Lembrei-me de esquecer, supondo a vida, o céu, as estrelas, as ausências, tão amigas, fiel a mim. Apenas a ausência me escuta. Crio o nada para me manter viva. Morte, sai de mim: tenho que conquistar meu corpo, minha alma, em vida. O benefício da morte é nunca a alma ser um adeus. Para ver não é preciso imagem. Imagem é o que tenho dentro de mim. A alma é o exterior do meu interior. Eu não crio a imaginação. Ela me cria sem cor, sem estabilidade. O ranger dos dentes é a fala de um adeus. Nada se fala sem adeus? Por isso, o silêncio? Penetrar no vazio é ter a segurança de ser feliz. Ao morrer, vi que essa alegria é eterna, não é mais vazia, é fazer da alma a vida da inexistência sendo feliz. A alegria das almas não nascidas é o não nascer na eternidade do amor, sem o vazio de nascer. Procurar o vazio no abismo de mim é não o encontrar.

A morte nasce de mim

A morte nasce de mim para eu ter liberdade. Incluir é o nada a respirar. Não há palco, plateia, para a estreia do meu coração. Mereço sofrer pelo nascer do meu coração. Morrer com meu coração a nascer.

Iluminando-me

O que há na verdade para compreender? Eu compreendo a luz e a escuridão sem necessidade de luz ou escuridão. Quero apenas que o meu desaparecer não afete luz ou escuridão. Luz e escuridão se misturam, nasce o olhar. Meu amor mudo, torna-me o que vejo. Ver é nunca encontrar. Ver é estagnar numa lembrança. Nada se vive em alguém. Posso viver por mim. E o que faço com a realidade do outro? Nada é inesperado até mesmo o morrer. Mas essa previsibilidade envolve o nada. Meu ser morre sem morrer. A morte imaginária é capaz de se deixar levar no mar seco. A morte imaginária é o tempo que me resta, mas não é tudo que sou.

Vários fins

O tocar enfraquece a alma e a despersonaliza como alma por não ter vários fins. Fora do corpo tudo é real. Assim, há vários fins, se pode escolher um fim.

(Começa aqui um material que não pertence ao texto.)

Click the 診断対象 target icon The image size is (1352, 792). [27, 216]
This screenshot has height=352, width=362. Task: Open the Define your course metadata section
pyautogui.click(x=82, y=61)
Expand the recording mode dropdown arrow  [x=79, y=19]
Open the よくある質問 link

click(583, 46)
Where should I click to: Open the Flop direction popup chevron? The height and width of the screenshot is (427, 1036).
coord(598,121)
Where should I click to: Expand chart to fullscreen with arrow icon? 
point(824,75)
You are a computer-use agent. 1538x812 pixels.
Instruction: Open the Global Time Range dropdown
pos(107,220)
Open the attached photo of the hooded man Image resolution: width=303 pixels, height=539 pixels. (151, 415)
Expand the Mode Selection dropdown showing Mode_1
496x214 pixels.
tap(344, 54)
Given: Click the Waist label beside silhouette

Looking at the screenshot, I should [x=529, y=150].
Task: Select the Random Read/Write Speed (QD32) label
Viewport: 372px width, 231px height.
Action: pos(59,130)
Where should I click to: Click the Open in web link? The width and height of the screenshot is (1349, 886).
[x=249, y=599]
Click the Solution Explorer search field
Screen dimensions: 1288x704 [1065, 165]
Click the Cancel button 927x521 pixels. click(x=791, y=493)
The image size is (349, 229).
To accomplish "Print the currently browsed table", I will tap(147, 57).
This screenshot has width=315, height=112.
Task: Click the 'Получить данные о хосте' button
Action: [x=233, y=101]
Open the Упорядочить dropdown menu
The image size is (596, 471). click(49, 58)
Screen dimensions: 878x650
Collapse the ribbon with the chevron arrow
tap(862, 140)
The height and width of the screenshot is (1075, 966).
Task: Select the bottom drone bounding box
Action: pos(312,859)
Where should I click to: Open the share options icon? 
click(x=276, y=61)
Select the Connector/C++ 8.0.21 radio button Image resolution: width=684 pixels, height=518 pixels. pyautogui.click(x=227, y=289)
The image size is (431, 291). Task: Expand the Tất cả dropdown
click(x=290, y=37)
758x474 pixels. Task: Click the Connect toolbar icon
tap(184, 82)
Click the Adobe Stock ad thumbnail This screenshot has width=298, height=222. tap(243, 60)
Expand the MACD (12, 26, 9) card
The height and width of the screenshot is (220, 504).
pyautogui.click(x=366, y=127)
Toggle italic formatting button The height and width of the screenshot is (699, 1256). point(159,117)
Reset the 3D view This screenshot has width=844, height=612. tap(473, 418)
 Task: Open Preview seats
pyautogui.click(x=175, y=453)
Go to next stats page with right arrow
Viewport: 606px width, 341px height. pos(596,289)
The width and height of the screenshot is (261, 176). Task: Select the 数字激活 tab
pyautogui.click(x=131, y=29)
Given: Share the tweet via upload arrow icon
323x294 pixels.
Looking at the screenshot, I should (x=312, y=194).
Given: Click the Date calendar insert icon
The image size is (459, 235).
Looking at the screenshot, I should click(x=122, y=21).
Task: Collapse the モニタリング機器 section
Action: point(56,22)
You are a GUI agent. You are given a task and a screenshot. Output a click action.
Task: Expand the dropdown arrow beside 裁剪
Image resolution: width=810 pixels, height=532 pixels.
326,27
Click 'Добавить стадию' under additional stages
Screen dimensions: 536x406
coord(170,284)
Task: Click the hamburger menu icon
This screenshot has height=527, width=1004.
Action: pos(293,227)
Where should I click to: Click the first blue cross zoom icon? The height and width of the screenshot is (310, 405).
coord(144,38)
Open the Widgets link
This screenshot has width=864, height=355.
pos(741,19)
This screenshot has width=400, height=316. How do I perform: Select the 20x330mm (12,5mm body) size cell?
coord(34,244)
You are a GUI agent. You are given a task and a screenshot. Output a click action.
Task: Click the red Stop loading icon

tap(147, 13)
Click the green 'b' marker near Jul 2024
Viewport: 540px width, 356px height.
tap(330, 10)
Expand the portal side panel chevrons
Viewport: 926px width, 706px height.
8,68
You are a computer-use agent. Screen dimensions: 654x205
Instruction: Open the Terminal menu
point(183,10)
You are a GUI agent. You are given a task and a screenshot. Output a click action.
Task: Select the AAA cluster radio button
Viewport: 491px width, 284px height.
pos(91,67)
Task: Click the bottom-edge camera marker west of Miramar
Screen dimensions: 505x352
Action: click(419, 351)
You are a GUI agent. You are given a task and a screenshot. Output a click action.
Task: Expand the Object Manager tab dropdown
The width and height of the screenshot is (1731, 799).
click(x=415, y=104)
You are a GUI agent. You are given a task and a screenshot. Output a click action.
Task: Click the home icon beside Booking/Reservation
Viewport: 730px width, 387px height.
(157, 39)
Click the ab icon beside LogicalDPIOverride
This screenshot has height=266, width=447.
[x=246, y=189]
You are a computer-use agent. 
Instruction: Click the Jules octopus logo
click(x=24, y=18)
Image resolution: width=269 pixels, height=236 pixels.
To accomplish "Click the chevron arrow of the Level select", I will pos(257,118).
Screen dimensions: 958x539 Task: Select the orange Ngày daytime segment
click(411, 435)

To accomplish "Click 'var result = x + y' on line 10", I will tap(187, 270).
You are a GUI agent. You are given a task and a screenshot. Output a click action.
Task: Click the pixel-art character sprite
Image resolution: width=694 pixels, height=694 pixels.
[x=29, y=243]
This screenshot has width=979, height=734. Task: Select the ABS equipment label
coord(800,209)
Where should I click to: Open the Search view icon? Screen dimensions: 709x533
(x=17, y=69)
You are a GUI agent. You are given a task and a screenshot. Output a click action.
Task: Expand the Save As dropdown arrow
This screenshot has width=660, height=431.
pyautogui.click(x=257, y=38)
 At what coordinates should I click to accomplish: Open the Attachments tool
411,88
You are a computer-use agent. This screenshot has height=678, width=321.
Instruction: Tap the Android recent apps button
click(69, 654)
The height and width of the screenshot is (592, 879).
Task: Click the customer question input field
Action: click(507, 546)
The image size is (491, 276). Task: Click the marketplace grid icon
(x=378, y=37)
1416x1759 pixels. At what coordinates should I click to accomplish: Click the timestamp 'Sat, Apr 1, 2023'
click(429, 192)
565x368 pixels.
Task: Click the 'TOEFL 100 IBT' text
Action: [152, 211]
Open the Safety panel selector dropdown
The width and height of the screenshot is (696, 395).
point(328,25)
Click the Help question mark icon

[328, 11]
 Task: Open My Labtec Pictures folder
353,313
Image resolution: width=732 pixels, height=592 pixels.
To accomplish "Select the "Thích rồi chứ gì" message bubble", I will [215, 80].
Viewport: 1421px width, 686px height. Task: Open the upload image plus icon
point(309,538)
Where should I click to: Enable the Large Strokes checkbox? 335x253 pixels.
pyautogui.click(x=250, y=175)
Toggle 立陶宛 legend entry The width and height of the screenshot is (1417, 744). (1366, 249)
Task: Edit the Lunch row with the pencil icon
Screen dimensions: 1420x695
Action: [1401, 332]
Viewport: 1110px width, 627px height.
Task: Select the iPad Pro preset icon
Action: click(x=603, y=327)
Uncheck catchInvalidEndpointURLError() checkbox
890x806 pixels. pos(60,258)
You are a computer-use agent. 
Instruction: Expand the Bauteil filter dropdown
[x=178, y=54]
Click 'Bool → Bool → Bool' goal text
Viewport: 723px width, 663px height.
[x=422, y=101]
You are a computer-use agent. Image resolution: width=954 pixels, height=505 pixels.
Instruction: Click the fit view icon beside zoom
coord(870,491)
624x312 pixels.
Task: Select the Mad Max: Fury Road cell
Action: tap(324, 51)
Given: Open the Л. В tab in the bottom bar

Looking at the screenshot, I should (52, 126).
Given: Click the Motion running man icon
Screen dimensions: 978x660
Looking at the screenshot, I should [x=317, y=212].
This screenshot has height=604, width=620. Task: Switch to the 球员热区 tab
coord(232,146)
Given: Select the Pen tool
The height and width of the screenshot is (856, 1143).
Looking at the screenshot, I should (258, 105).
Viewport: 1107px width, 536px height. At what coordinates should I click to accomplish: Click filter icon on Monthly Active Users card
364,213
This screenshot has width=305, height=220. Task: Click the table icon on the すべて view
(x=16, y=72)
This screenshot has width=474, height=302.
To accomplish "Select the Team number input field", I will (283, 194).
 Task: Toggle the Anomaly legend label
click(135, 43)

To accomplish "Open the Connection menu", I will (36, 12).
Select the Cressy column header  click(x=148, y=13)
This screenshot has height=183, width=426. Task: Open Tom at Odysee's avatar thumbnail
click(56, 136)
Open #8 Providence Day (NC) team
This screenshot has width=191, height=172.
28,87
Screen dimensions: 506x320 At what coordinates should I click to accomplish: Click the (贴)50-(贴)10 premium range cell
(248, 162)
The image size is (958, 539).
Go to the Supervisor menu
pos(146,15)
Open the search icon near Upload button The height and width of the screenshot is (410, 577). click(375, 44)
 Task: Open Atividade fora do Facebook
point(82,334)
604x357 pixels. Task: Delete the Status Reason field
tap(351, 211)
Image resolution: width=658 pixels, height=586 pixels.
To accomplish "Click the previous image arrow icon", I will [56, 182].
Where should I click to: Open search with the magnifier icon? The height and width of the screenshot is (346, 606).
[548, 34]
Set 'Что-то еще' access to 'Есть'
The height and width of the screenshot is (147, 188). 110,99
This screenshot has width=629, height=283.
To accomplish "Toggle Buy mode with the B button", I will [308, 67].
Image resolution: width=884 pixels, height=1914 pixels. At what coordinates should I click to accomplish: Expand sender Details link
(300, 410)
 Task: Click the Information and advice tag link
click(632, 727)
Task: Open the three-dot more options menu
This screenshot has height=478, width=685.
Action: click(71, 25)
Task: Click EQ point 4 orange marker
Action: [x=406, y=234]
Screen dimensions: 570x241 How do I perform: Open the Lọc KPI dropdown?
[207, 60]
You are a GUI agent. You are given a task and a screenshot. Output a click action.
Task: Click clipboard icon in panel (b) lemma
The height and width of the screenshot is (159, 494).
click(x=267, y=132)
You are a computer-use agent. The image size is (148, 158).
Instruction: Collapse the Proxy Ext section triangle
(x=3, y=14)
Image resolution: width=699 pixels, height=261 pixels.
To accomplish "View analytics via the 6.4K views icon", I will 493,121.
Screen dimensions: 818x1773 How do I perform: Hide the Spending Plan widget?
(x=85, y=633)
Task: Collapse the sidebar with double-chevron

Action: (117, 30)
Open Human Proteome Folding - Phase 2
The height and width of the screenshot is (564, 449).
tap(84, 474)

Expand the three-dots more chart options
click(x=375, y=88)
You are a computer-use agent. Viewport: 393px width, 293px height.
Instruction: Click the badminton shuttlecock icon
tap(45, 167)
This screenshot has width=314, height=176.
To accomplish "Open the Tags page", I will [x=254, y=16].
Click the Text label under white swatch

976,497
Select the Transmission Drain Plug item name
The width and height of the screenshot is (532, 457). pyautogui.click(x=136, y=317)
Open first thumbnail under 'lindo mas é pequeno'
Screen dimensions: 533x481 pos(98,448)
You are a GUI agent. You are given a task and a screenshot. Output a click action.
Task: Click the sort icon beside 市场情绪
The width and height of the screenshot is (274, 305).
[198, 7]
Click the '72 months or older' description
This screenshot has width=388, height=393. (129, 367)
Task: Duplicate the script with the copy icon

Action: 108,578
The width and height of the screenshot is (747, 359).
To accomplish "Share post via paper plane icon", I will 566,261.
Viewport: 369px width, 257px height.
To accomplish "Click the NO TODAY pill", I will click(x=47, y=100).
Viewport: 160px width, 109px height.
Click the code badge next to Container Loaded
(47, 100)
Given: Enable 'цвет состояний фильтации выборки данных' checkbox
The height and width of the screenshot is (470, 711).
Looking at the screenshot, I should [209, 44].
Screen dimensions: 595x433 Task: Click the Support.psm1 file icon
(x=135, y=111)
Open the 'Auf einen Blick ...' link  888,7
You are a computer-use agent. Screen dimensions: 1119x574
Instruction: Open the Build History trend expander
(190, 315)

A diferença entre o ser e a morte

O nada salva uma vida. A vida não tem morte, por isso, morri. Morri sem a distância da vida: apenas isso é real. Apenas o amor cessa a morte. Fundamentar a morte é a diferença entre o ser e a morte.

O mundo da vida e do ser

Se o tempo fossem minhas mãos, não seria sem palavras a remendar minhas palavras. Palavras são o mundo no silêncio da vida. A consciência não me compreende. A espera é um adeus. É fascinante morrer de uma espera, seja ela mundo ou ser. A natureza é a morte do ser. A natureza é a morte do ser. A natureza do ser não transmite sua morte. Deixa pelas cinzas eu notas o que fui um dia. Sentir a dor é cessar a dor com meu ser. O mundo, o ser, são a mesma coisa, sem objetivo de viver. Ruínas de vida a não esmorecer. Destrói-se como quem está a se amar.